Bodenlos ist auch das Ergebnis, dass bei der sehr allgemein gestellten Frage, ob die Ordensleitung um Missbrauchserfahrungen unter den Schwestern und Brüdern wisse, mehr als ein Viertel der Antwortenden dies bejahten, und zwar bei 65 Frauen- und 14 Männergemeinschaften. Das legt nahe, dass Ordensmitglieder nicht nur Täter waren, sondern auch Opfer sexueller Übergriffe – ein Verbrechen und ein bröckelndes Tabu, das in den vergangenen Jahren in der katholischen Weltkirche immer wieder mal thematisiert wurde. Grob gesagt, werden Schwestern und Nonnen also auch Opfer von Ordensmännern oder Weltpriestern. Etwa 75 Prozent der deutschen Ordensmitglieder sind Frauen und 25 Prozent Männer.
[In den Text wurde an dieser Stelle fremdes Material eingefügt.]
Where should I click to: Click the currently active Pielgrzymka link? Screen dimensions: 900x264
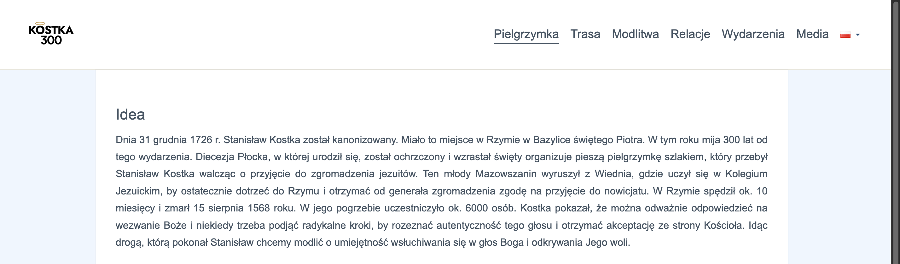click(x=526, y=34)
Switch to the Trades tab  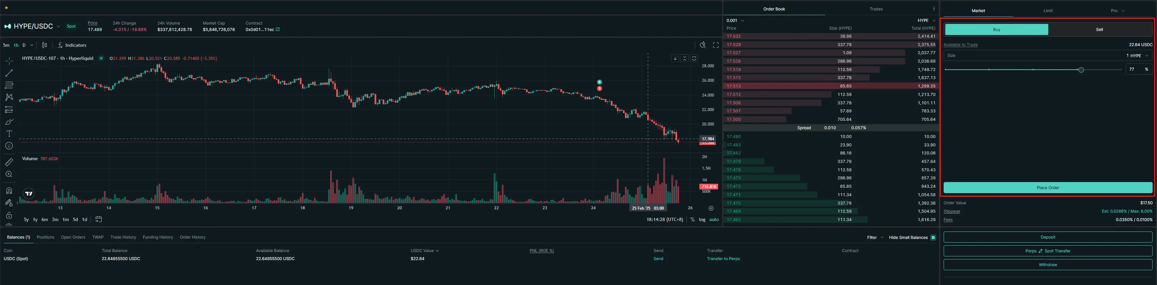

Schließlich gibt es eine weitere deprimierende Aussicht für die Opfer von sexueller Gewalt durch Ordensmitglieder in Deutschland: Da die Orden, wie erwähnt, keine direkten Kirchensteuern erhalten, sind viele von ihnen bettelarm. Deshalb ist es so gut wie ausgeschlossen, dass die Orden aus eigener Kraft dazu in der Lage sind, den Opfern die Entschädigungszahlungen zu leisten, die seit circa einem Jahr in der Bischofskonferenz diskutiert werden – und schon diese Zahlungen sind an der untersten Grenze dessen, was Opfervertreter mit guten Gründen seit Jahren fordern. Würden etwa die Ordens-Opfer nur die diskutierten 20.000 Euro erhalten, die derzeit von den Bischöfen angedacht werden, müssten die Ordensgemeinschaften in den kommenden Jahren rund 30 Millionen Euro aufbringen - rechnet man damit, dass alle genannten 1.412 Personen einen solchen Betrag erhalten. Zwar haben die deutschen Bischöfe schon angekündigt, dass sie den Orden bei den Entschädigungen unter die Arme greifen werden. Wie viel diese Ankündigung aber wert ist und wie viel dann am Ende die Opfer erhalten, ist noch völlig ungewiss.